Curis Expands Oncology Pipeline with an Oral Small Molecule PD-L1/TIM-3 Immune Checkpoint Antagonist

On October 11, 2016 Curis, Inc. (Nasdaq:CRIS), a biotechnology company focused on the development and commercialization of innovative and effective drug candidates for the treatment of cancer, reported the expansion of its pipeline with CA-327, an oral, small molecule immune checkpoint antagonist targeting programmed death ligand-1 (PD-L1) and T-cell immunoglobulin and mucin domain containing protein-3 (TIM-3) (Press release, Curis, OCT 11, 2016, View Source [SID:SID1234515734]).

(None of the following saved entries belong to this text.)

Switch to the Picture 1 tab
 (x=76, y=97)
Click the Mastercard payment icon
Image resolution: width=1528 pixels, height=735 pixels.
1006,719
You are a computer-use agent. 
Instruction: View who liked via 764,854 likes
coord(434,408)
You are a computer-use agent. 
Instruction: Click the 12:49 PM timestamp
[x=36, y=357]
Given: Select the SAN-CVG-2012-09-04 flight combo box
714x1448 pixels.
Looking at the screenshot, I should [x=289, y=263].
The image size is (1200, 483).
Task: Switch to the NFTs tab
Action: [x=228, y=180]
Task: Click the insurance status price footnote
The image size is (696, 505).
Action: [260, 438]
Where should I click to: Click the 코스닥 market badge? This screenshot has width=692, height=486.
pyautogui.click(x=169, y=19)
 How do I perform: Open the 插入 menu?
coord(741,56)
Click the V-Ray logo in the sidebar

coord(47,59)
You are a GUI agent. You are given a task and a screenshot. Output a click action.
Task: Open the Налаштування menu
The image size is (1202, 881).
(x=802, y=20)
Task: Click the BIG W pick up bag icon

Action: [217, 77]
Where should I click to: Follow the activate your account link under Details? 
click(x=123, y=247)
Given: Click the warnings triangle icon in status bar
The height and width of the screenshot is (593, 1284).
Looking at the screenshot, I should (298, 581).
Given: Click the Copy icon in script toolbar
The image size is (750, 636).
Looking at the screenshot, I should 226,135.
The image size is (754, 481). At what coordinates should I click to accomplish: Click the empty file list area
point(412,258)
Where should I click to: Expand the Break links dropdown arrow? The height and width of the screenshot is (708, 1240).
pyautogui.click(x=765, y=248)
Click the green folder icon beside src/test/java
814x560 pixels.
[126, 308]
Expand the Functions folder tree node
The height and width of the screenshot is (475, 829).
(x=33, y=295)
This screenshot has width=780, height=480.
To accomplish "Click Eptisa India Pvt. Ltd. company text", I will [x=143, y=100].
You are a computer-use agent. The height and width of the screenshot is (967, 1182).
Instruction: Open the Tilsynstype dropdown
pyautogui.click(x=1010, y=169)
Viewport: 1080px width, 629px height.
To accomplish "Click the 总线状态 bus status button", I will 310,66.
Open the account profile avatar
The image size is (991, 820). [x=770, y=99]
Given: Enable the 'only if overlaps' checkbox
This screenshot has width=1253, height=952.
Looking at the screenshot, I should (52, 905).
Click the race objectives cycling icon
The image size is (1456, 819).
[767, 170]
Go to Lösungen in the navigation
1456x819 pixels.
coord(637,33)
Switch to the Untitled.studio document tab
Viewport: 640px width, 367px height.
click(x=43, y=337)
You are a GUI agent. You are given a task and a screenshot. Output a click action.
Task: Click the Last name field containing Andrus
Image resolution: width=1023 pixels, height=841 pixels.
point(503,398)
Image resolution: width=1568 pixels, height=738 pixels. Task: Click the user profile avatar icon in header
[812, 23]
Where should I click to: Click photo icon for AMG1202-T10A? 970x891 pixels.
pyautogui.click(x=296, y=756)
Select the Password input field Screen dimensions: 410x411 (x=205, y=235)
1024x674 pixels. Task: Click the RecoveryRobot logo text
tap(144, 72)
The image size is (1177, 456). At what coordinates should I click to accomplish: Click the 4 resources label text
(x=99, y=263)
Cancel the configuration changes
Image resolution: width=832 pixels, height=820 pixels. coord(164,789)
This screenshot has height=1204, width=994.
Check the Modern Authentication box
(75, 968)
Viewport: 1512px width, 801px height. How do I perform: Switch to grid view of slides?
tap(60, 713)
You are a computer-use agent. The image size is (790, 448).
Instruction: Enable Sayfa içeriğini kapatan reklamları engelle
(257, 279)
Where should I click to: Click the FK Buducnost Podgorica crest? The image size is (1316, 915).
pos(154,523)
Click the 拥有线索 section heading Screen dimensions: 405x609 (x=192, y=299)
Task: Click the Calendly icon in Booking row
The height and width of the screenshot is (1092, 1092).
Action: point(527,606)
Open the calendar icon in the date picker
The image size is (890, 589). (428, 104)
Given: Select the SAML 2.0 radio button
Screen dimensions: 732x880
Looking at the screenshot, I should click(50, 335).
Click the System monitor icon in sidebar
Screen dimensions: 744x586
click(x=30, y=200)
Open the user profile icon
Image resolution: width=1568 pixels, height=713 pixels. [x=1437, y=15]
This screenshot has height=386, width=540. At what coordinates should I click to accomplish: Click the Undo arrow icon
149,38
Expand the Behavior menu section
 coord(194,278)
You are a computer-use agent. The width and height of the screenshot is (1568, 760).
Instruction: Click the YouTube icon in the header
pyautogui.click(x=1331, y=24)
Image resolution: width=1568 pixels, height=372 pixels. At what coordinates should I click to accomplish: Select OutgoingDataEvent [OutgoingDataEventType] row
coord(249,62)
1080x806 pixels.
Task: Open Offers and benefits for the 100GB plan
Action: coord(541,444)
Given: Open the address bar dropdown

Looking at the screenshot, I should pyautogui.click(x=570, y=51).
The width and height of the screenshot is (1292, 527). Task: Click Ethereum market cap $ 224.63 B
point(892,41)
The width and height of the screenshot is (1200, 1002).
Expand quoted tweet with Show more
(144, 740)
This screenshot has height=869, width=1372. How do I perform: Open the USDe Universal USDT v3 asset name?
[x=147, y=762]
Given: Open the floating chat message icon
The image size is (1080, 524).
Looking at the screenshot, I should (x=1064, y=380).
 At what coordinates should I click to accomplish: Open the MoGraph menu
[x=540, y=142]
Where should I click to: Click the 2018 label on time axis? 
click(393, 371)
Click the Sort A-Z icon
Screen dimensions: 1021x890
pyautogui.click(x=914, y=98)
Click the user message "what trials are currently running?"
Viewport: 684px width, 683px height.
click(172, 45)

Curis licensed the PD-1/ TIM-3 antagonist program, and designated CA-327 as the development candidate, by exercising its option under the collaboration, license and option agreement established with Aurigene in January 2015. The collaboration is focused on the discovery, development and commercialization of small molecule drug candidates in the fields of immuno-oncology and selected precision oncology targets. The previous licensed programs within the collaboration include CA-170, a first-in-class oral, small molecule antagonist targeting PD-L1 and V-domain Ig suppressor of T cell activation (VISTA) immune checkpoints that is currently being studied in a Phase 1 trial in patients with solid tumors and lymphomas, and CA-4948, an oral small molecule inhibitor of Interleukin-1 receptor-associated kinase 4 (IRAK4) that is completing IND-enabling studies.

In addition to targeting PD-L1, a negative regulator of immune activation, CA-327 also targets TIM-3, an inhibitory checkpoint molecule that plays an important role in immune suppression and is co-expressed with programmed cell death-1 (PD-1) receptors on exhausted cytotoxic T cells in tumor tissues as well as expressed on certain regulatory T cells.

The in-license of CA-327 comes three months after the collaboration’s first oral immuno-oncology program entered the clinic and less than a month after a $24.5M investment in Curis by Aurigene.

“We are pleased with the progress of our collaboration,” said Dr. Ali Fattaey, Curis’s CEO, “and look forward to working with our partner, Aurigene, to complete IND-enabling studies for CA-327 in the coming months and expect to file an IND in 2017.”

“We are delighted that our collaboration is advancing its third small molecule program in less than two years,” said CSN Murthy, Aurigene’s CEO. “We continue to work closely with Curis to focus our collective resources, creating and developing innovative drug candidates in the field of oncology, including multiple first-in-class oral small molecule checkpoint antagonists within immuno-oncology.”